Segundo Sara Guerra, “no grupo AgeingC fazemos reuniões com frequência e todos os elementos da equipa, no polo da UA, têm oportunidade de partilhar os seus interesses de investigação e os projetos em que estão envolvidos. Podemos criar sinergias”. Como investigadora, tem várias áreas de interesse, como o transtorno da acumulação de animais (também conhecido como “síndrome de Noé”), sobretudo nas pessoas mais velhas, tendo publicado, em 2020, no Journal of Mental Health, um estudo que tem sido muito noticiado pelos média. “Apercebemo-nos de que os serviços não estão integrados e que não há articulação nem comunicação entre os profissionais”, refere.
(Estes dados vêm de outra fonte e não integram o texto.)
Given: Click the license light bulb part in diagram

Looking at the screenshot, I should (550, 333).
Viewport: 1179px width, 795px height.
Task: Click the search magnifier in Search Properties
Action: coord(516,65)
Participou em diferentes projetos, como o “Elderly Assessment System: EASY-Care Research”, lançou o “Cherry Pick Podcast” durante a pandemia (2020) e foi membro da equipa de avaliação externa da iniciativa “Gulbenkian Intergeracional”, promovida pela Fundação Calouste Gulbenkian.
Entre 2021 e 2023, esteve a tempo integral no projeto europeu MOAI LABS, que visava conhecer a experiência subjetiva da solidão e do isolamento entre os mais velhos, bem como o desenvolvimento de soluções digitais para responder a situações de solidão e isolamento social de adultos mais velhos, assente na metodologia “Living Labs”.
O grupo publicou no Journal of Gerontological Social Work e no International Journal of Social Robotics, neste último com uma revisão sistemática em que abordou as perspetivas das pessoas mais velhas que recorrem a animais robóticos, um tipo de “robô social”. “Em contexto institucional, mas também na comunidade, é muito utilizado o PARO, uma foca bebé robótica que parece induzir relaxamento e diminuir o “stress” em pessoas com demência e nos seus cuidadores.
Atualmente, é membro do Conselho Consultivo do Complexo de Neurointervenção da Cruz Vermelha Portuguesa, em Vila Nova de Gaia, e faz parte de consórcios europeus com projetos (a decorrer e em fase de preparação de candidatura) na área da tecnologia para adultos mais velhos. Alia a docência à investigação, dedicando-se ao estudo da comunidade LGBTI mais velha, tendo publicado recentemente um artigo sobre generatividade e legado. “Infelizmente, este projeto não tem financiamento e, portanto, todo o trabalho que temos desenvolvido resulta do nosso empenho e do nosso desejo de contribuir para a mudança”, indica.
Ambição a 1 ano?
É ser feliz naquilo que estou a fazer, seja a dar aulas ou a investigar. Gostava de continuar a estar rodeada de uma equipa que me inspire e com quem me sinta confortável a trabalhar. Idealmente, a trabalhar em investigação a 100% e envolvida em projetos internacionais.
Ambição a 10 anos?
A minha motivação, com certeza, irá mudar, mas gostava de ter algum destaque na área da investigação, poder trazer contributos relevantes na área da Gerontologia. Mas se puder estar a trabalhar nos temas da comunidade LGBTI e envelhecimento saudável seria, então, bastante mais feliz. É uma das minhas maiores ambições.
Que vida para além da investigação e da docência?
Gosto muito de estar com o meu filho de quatro anos e de conversar com ele. Gosto muito de praticar desporto, é fundamental para a minha saúde mental. Faço crossfit, é muito desafiante. Adoro música, é uma das minhas paixões. Tal como cinema, dança…. Comecei por dança funky, depois voltei-me para o hip hop e dei aulas de dança. Fui vocalista de uma banda de originais na área do hip hop/rock, quando estava a fazer o doutoramento. Depois acabei por desistir. Recentemente, comecei a ter aulas de piano. São áreas que têm uma grande importância na minha vida, mas a que já não me dedico como antigamente.